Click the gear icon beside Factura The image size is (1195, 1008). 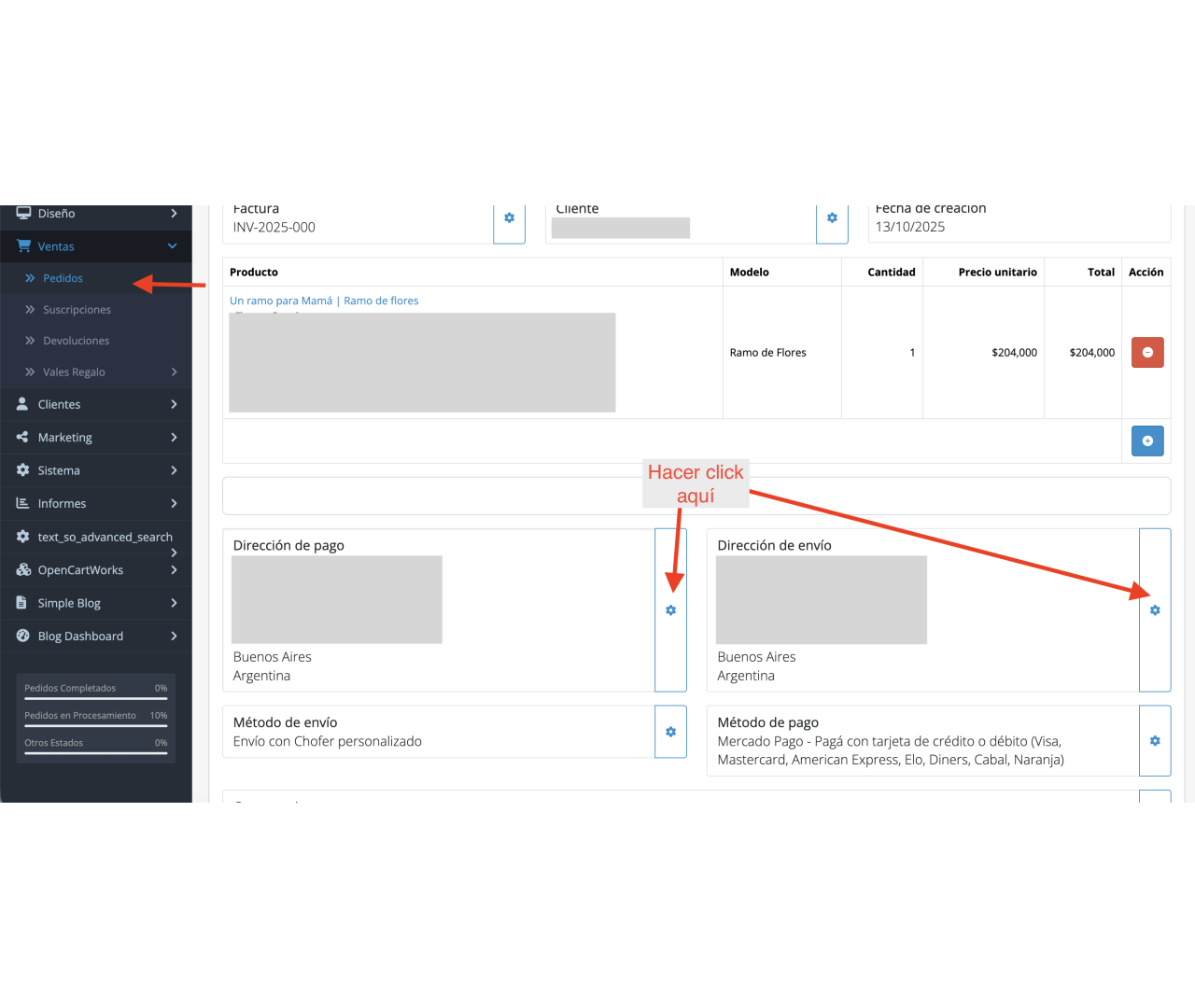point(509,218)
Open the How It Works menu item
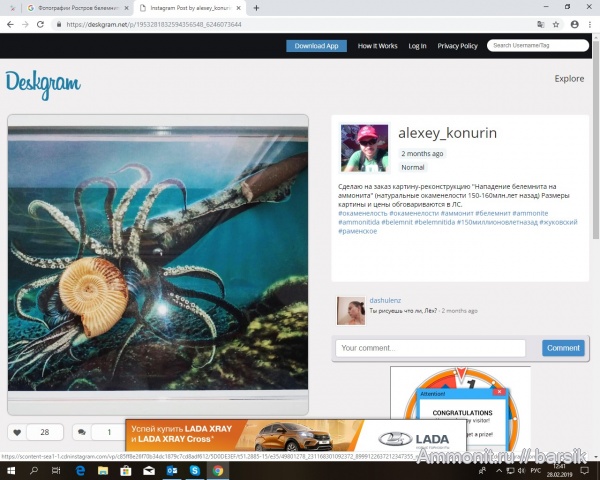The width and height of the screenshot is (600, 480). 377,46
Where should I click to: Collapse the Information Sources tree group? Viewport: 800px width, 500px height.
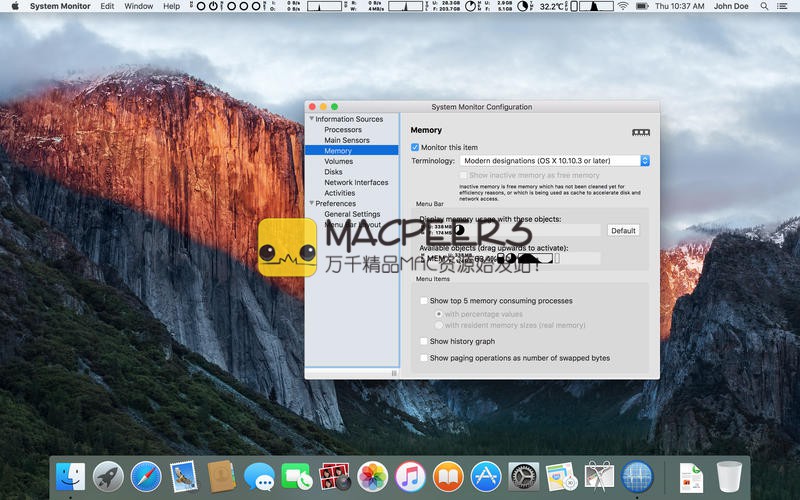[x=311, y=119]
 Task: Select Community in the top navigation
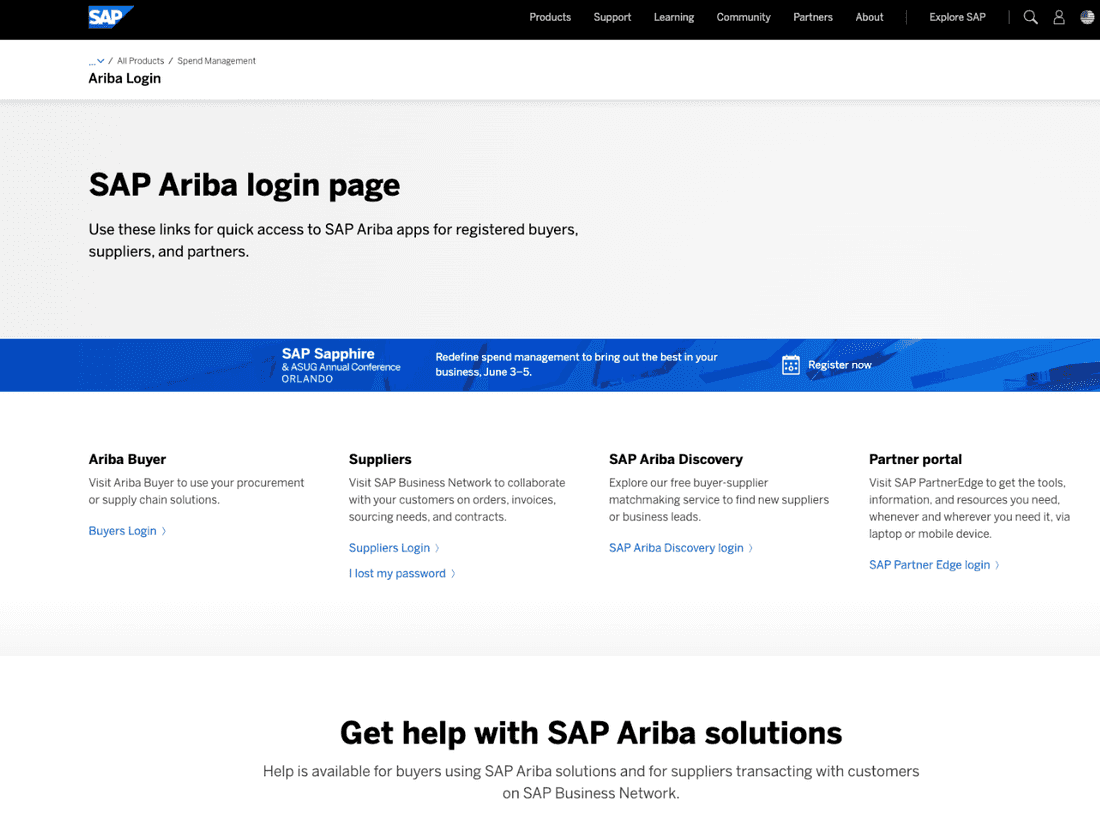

----------------

In the records above, transcribe exactly the lines from the one containing "Open the How It Works menu item" through the last line, both included, and skip the pictures.

Open the How It Works menu item
The width and height of the screenshot is (600, 480). 377,46
Where should I click to: Collapse the Information Sources tree group? Viewport: 800px width, 500px height.
[x=311, y=119]
 Task: Select Community in the top navigation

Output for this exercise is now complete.